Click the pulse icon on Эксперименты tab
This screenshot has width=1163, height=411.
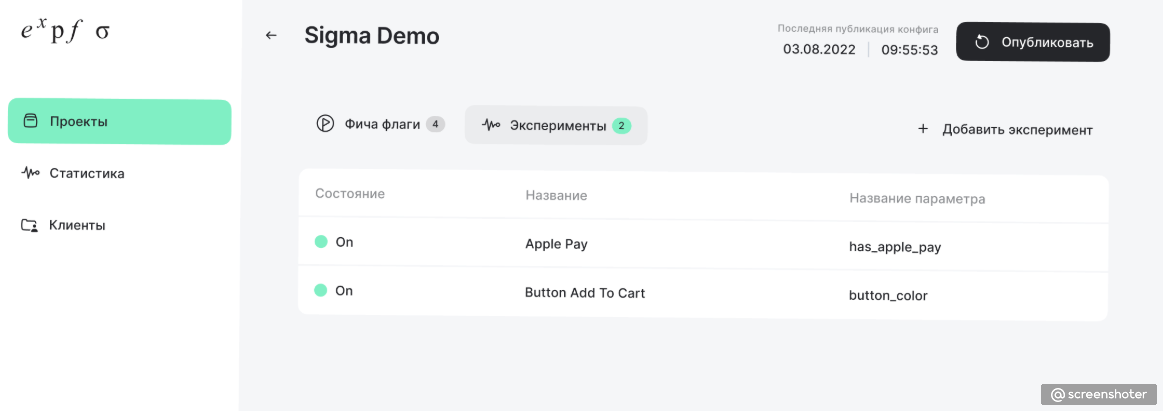[x=490, y=125]
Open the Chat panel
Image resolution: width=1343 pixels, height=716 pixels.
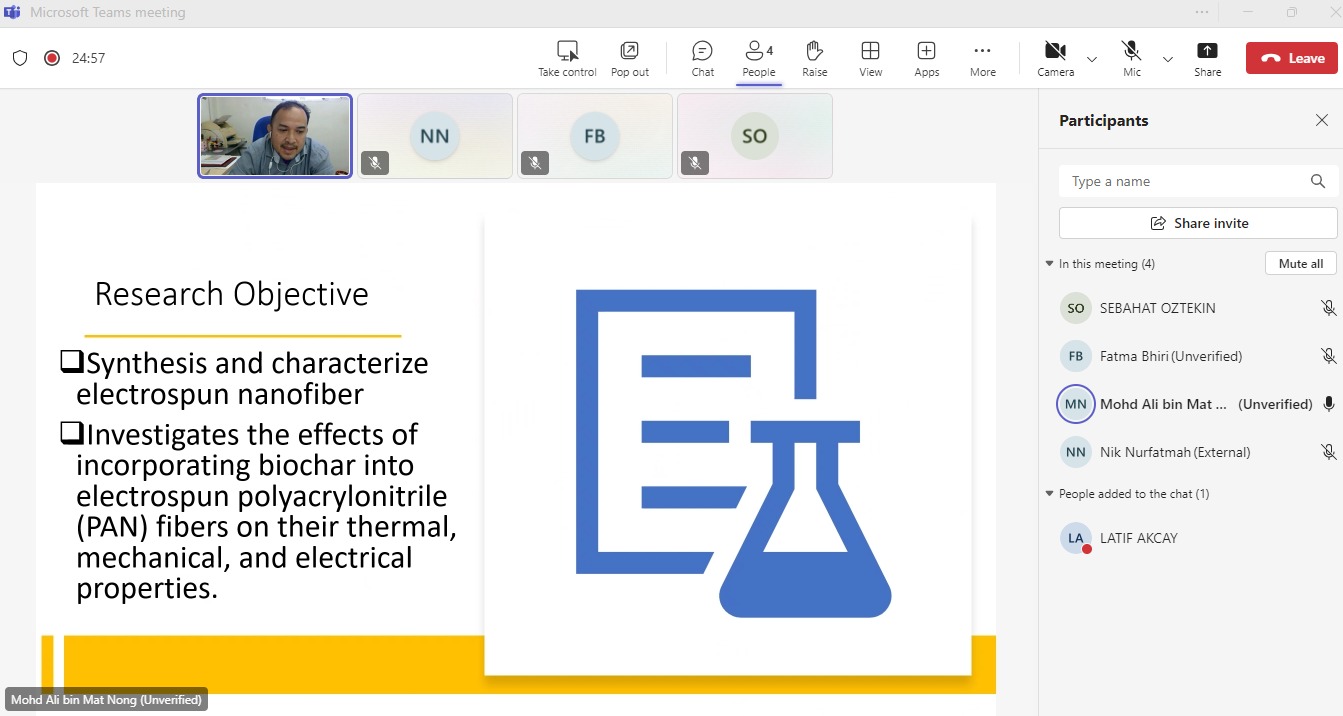point(703,51)
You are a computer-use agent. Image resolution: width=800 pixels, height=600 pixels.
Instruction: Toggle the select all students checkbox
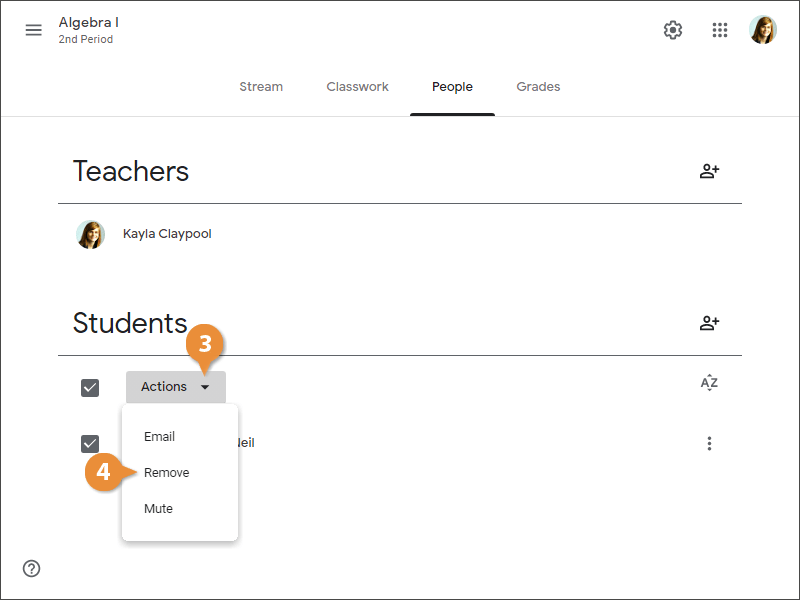[90, 387]
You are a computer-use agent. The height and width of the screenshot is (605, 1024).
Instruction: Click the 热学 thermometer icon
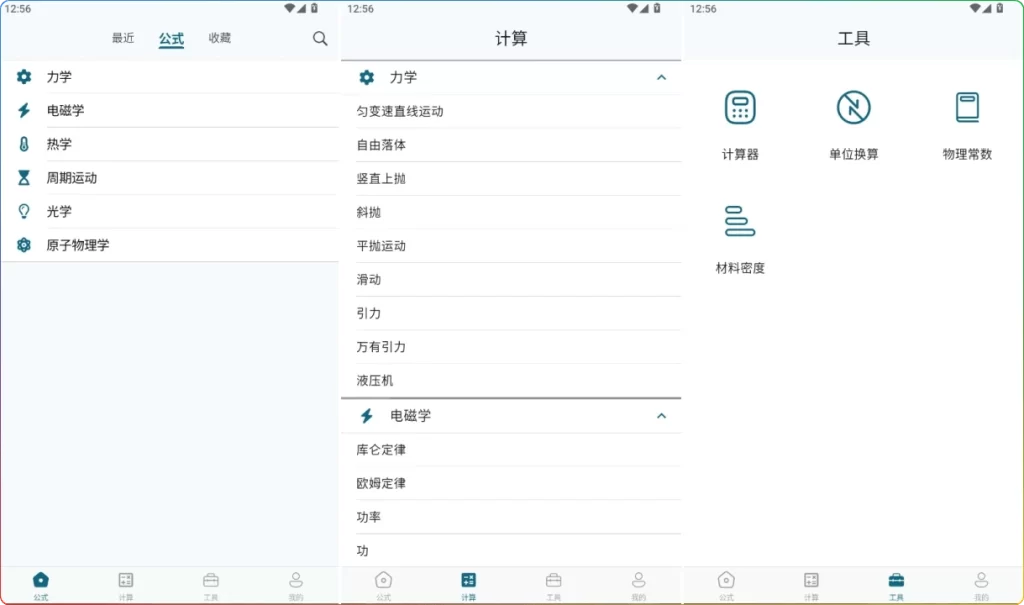(22, 144)
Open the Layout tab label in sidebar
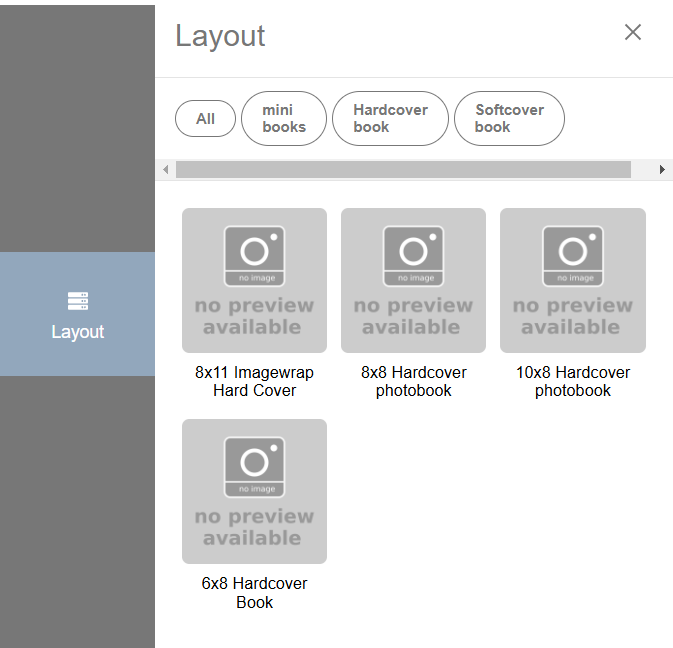Image resolution: width=673 pixels, height=648 pixels. point(78,332)
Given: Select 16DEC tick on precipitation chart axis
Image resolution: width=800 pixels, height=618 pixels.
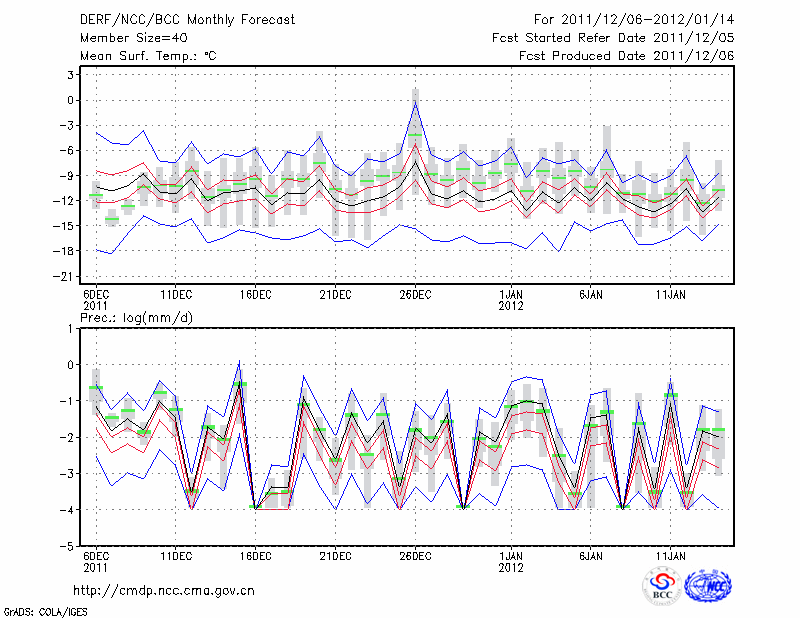Looking at the screenshot, I should click(x=255, y=556).
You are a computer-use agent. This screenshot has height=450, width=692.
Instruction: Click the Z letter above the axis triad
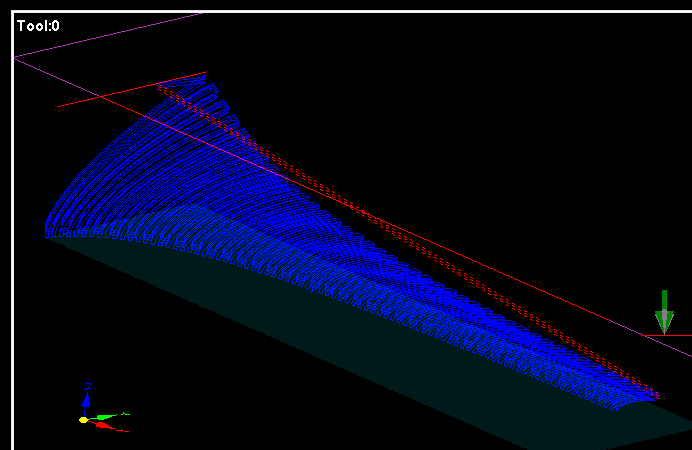click(x=88, y=386)
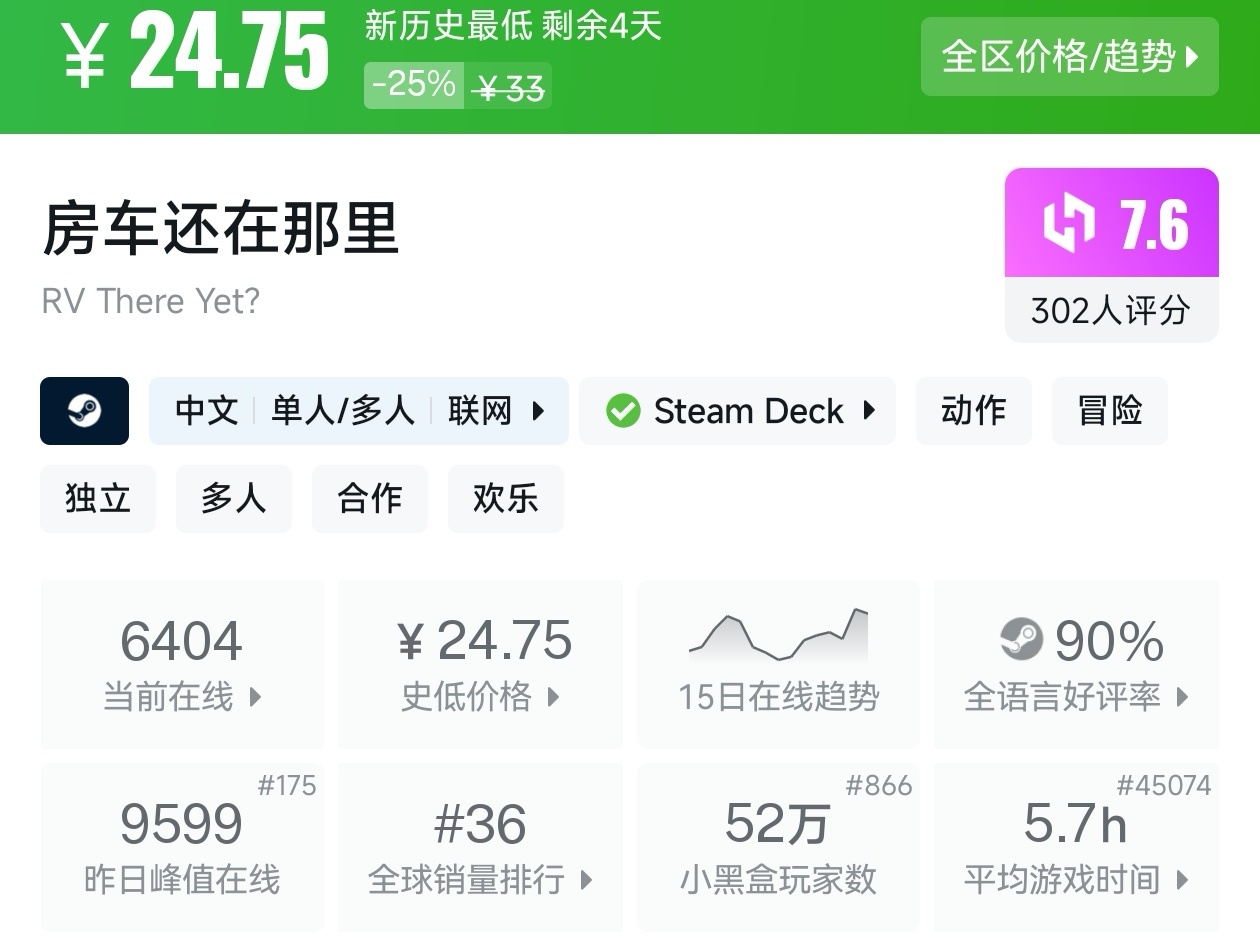Click the Steam icon beside 90% rating
The height and width of the screenshot is (949, 1260).
[1021, 640]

◆ ◆ ◆ ◆ ◆

**Work request**.
Copy the entries exactly. No pictures.

**Exercise response**.
Click the pulse icon on Эксперименты tab
This screenshot has width=1163, height=411.
[x=490, y=125]
Open the Chat panel
Image resolution: width=1343 pixels, height=716 pixels.
point(703,51)
You are a computer-use agent. Image resolution: width=800 pixels, height=600 pixels.
Instruction: Toggle the select all students checkbox
[90, 387]
You are a computer-use agent. The height and width of the screenshot is (605, 1024).
Instruction: Click the 热学 thermometer icon
(22, 144)
Open the Layout tab label in sidebar
Image resolution: width=673 pixels, height=648 pixels. point(78,332)
Given: Select 16DEC tick on precipitation chart axis
Image resolution: width=800 pixels, height=618 pixels.
Looking at the screenshot, I should click(x=255, y=556).
You are a computer-use agent. This screenshot has height=450, width=692.
Instruction: Click the Z letter above the axis triad
click(x=88, y=386)
Click the Steam icon beside 90% rating
The height and width of the screenshot is (949, 1260).
[1021, 640]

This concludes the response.